Post-Secularism, Realism and Utopia

Transcendence and Immanence from Hegel to Bloch

About this book

This book explores the contribution to recent developments in post-secularism, philosophical realism and utopianism made by key thinkers in the Hegelian tradition. It challenges dominant assumptions about what the relationship between religion and our so-called "secular age" should be that have sought to reduce or even eliminate religiosity from the public sphere. It draws upon utopian thinkers within the Hegelian tradition whose work has challenged this narrow secularism. In particular it explores the importance of philosophical transcendence to Hegelian and post-Hegelian religious, social and political theorising. This includes philosophers whose thinking is sympathetic or at least compatible with transcendence (such as Hegel, Taylor, Bhaskar and Bloch) but also those who have a reputation for rejecting transcendence and instead embracing immanence and even atheism (Feuerbach, Marx and Engels).
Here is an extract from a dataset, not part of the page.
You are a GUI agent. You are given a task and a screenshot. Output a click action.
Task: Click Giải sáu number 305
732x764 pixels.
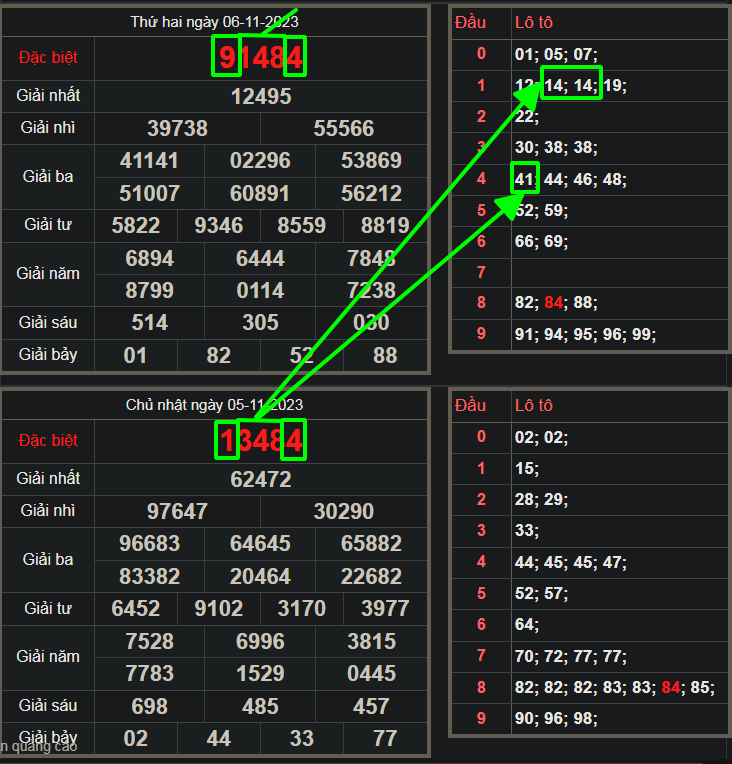click(x=260, y=323)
By drawing on the utopian content of these thinkers it seeks to shed new light on the importance religious ideas have played in a range of philosophical positions within the broadly Hegelian tradition from theism, idealism, materialism and atheism to new ideas, especially new research on Hegel's so-called "panentheism".

The book will be of interest to those working in the areas of post-secularism and utopian studies. It should also be of interest to academics and students of the recent turn within Critical Realism to "meta-reality" and its implications for Hegelianism and Marxism.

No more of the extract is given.